[Opening The records section]
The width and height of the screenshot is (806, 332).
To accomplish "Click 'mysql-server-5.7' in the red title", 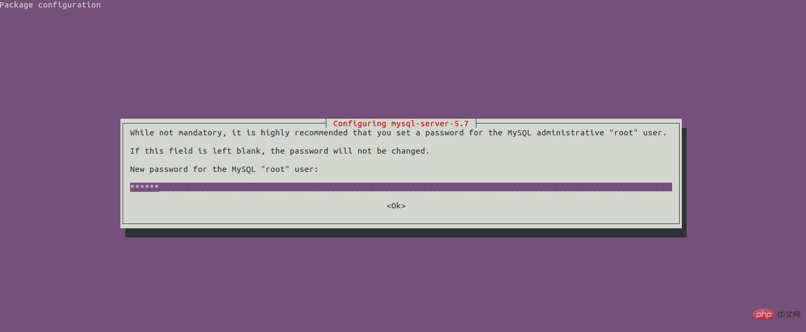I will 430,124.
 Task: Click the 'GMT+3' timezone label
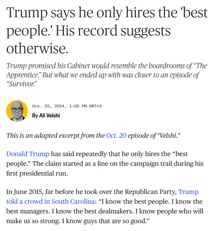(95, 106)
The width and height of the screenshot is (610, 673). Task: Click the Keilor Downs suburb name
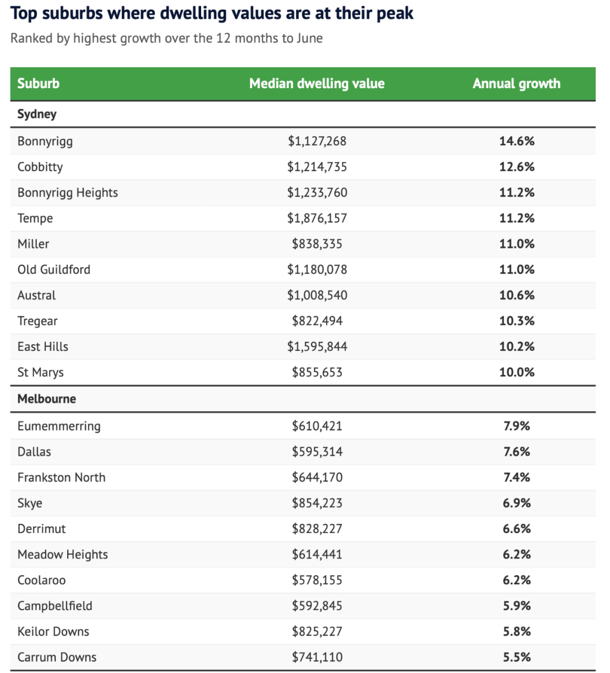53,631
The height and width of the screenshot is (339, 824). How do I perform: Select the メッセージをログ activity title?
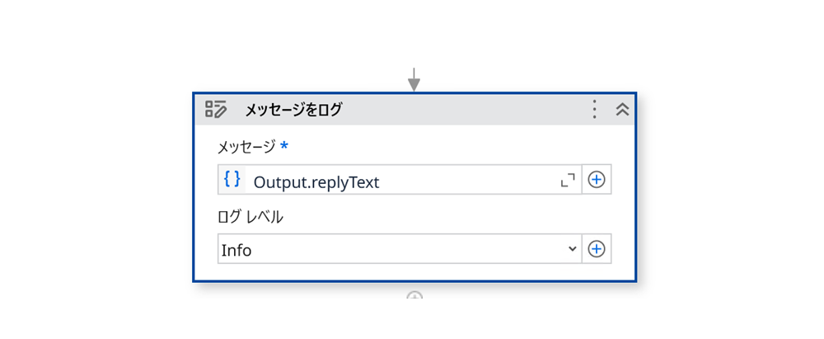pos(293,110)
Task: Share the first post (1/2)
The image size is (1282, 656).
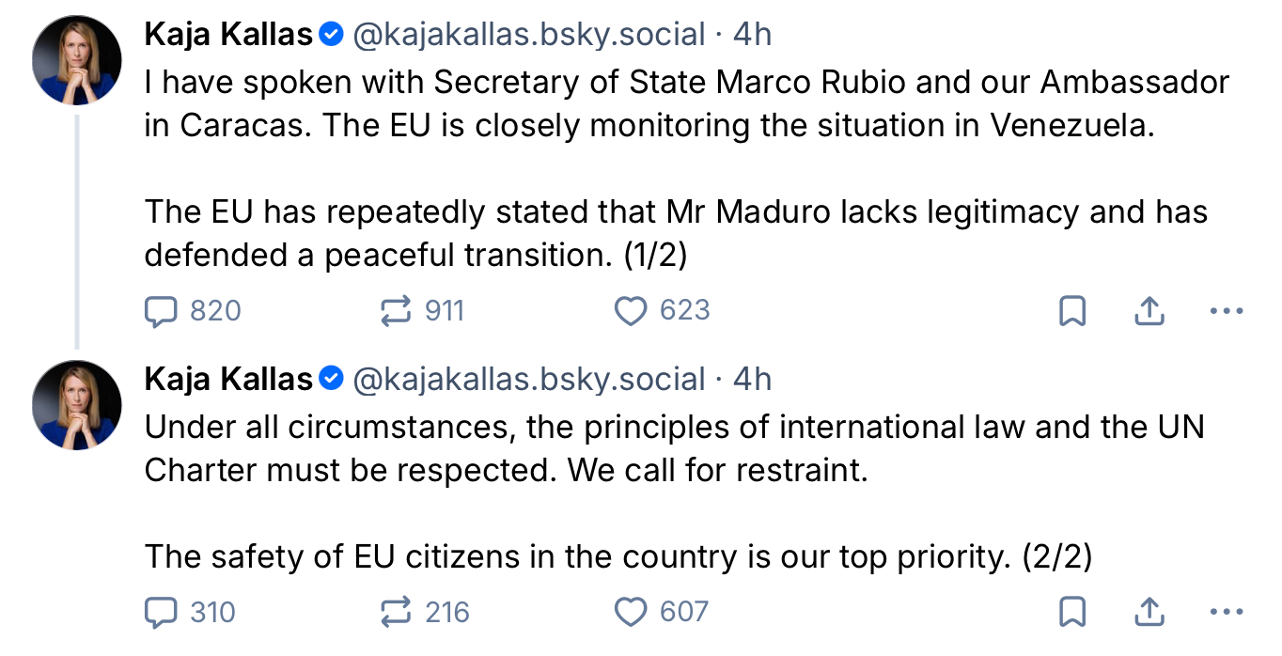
[Closing The records section]
[Opening The records section]
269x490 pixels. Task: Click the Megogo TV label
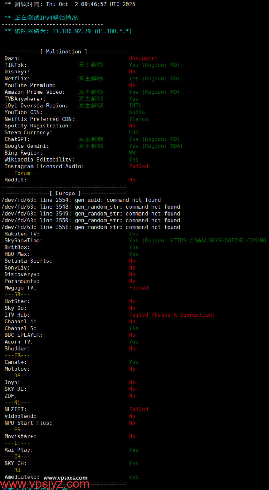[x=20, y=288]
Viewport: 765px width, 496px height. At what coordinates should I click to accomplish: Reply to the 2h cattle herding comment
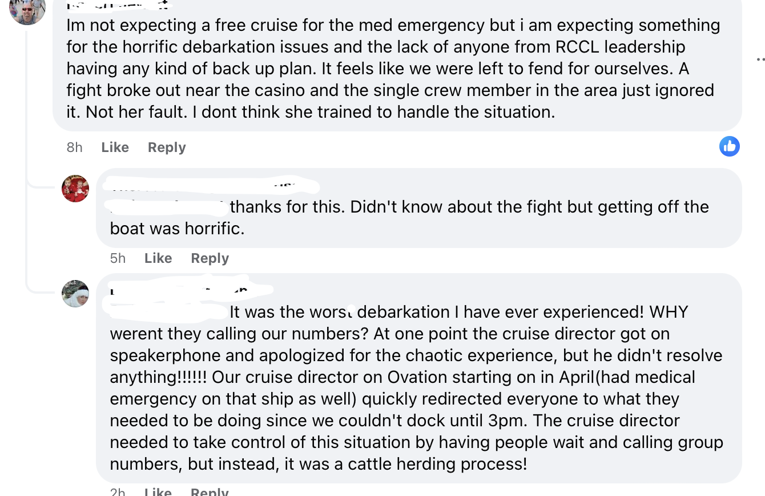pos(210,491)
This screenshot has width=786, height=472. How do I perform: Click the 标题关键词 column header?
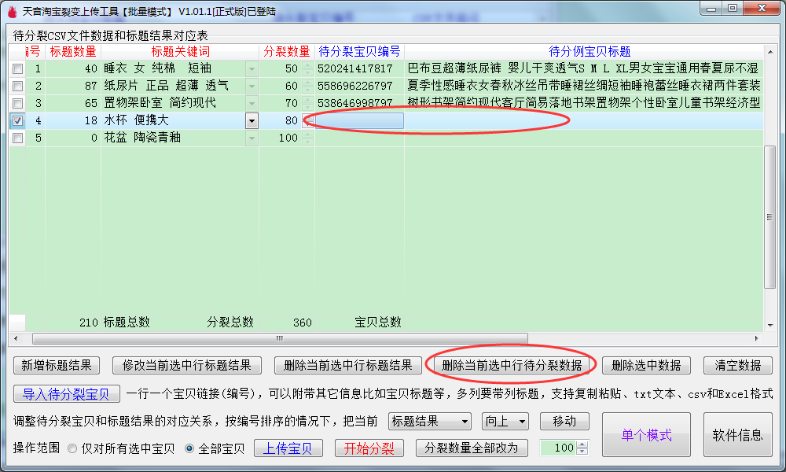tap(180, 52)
[Closing The records section]
Your assignment -
Give again the stretch of lines above from the one with "The height and" through the one with "The image size is (1282, 656).", both ends kept, and copy no pictures.

The answer -
The height and width of the screenshot is (339, 824). How do I perform: Select the メッセージをログ activity title?
pos(293,110)
Task: Share the first post (1/2)
The image size is (1282, 656).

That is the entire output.